Records for processing Block Start

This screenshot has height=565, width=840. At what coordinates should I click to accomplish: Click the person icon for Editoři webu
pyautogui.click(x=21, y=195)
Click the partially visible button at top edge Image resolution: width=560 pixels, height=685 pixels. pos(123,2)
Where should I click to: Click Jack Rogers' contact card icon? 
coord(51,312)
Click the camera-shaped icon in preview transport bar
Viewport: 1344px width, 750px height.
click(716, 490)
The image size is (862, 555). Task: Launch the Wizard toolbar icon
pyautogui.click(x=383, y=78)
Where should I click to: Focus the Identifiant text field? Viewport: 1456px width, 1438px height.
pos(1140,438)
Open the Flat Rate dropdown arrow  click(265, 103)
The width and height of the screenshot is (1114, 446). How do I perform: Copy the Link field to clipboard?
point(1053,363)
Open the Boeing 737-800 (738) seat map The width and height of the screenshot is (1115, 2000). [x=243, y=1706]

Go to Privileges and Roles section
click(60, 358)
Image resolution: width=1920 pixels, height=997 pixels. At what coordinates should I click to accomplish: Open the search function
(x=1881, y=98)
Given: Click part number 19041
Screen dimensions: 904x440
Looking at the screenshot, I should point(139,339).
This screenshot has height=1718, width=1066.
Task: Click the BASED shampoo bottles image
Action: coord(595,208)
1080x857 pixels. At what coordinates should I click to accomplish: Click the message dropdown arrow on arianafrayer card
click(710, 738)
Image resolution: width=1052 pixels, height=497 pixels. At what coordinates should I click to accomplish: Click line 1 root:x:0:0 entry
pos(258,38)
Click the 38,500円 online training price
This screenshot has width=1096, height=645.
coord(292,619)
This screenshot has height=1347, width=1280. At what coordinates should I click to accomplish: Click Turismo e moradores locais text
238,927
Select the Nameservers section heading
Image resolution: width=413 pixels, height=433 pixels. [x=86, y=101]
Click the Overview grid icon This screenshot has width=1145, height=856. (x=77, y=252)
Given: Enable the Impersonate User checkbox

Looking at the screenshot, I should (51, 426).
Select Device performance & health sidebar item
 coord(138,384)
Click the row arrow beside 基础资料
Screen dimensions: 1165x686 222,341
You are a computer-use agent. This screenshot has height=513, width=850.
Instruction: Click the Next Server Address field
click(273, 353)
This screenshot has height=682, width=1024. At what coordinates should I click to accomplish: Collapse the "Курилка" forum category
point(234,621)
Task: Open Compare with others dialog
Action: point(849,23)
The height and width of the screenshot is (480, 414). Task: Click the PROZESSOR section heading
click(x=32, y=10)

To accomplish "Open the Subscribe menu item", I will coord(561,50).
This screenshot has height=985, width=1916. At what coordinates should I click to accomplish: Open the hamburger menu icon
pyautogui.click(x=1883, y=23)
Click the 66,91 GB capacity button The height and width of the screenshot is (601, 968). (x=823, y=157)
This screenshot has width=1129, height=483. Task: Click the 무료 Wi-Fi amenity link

Records for processing Block End

**What to work on**
Please output the records once more, exactly as they were written.

**Solution for this exercise**
This screenshot has height=565, width=840. At what coordinates should I click to accomplish: Click the person icon for Editoři webu
pyautogui.click(x=21, y=195)
Click the partially visible button at top edge Image resolution: width=560 pixels, height=685 pixels. pos(123,2)
Where should I click to: Click Jack Rogers' contact card icon? 
coord(51,312)
Click the camera-shaped icon in preview transport bar
Viewport: 1344px width, 750px height.
click(716, 490)
The image size is (862, 555). Task: Launch the Wizard toolbar icon
pyautogui.click(x=383, y=78)
Where should I click to: Focus the Identifiant text field? Viewport: 1456px width, 1438px height.
pos(1140,438)
Open the Flat Rate dropdown arrow  click(265, 103)
The width and height of the screenshot is (1114, 446). How do I perform: Copy the Link field to clipboard?
point(1053,363)
Open the Boeing 737-800 (738) seat map The width and height of the screenshot is (1115, 2000). [x=243, y=1706]

Go to Privileges and Roles section
click(60, 358)
Image resolution: width=1920 pixels, height=997 pixels. At what coordinates should I click to accomplish: Open the search function
(x=1881, y=98)
Given: Click part number 19041
Screen dimensions: 904x440
Looking at the screenshot, I should point(139,339).
This screenshot has height=1718, width=1066.
Task: Click the BASED shampoo bottles image
Action: coord(595,208)
1080x857 pixels. At what coordinates should I click to accomplish: Click the message dropdown arrow on arianafrayer card
click(710, 738)
Image resolution: width=1052 pixels, height=497 pixels. At what coordinates should I click to accomplish: Click line 1 root:x:0:0 entry
pos(258,38)
Click the 38,500円 online training price
This screenshot has width=1096, height=645.
coord(292,619)
This screenshot has height=1347, width=1280. At what coordinates should I click to accomplish: Click Turismo e moradores locais text
238,927
Select the Nameservers section heading
Image resolution: width=413 pixels, height=433 pixels. [x=86, y=101]
Click the Overview grid icon This screenshot has width=1145, height=856. (x=77, y=252)
Given: Enable the Impersonate User checkbox

Looking at the screenshot, I should (51, 426).
Select Device performance & health sidebar item
 coord(138,384)
Click the row arrow beside 基础资料
Screen dimensions: 1165x686 222,341
You are a computer-use agent. This screenshot has height=513, width=850.
Instruction: Click the Next Server Address field
click(273, 353)
This screenshot has height=682, width=1024. At what coordinates should I click to accomplish: Collapse the "Курилка" forum category
point(234,621)
Task: Open Compare with others dialog
Action: point(849,23)
The height and width of the screenshot is (480, 414). Task: Click the PROZESSOR section heading
click(x=32, y=10)

To accomplish "Open the Subscribe menu item", I will coord(561,50).
This screenshot has height=985, width=1916. At what coordinates should I click to accomplish: Open the hamburger menu icon
pyautogui.click(x=1883, y=23)
Click the 66,91 GB capacity button The height and width of the screenshot is (601, 968). (x=823, y=157)
This screenshot has width=1129, height=483. Task: Click the 무료 Wi-Fi amenity link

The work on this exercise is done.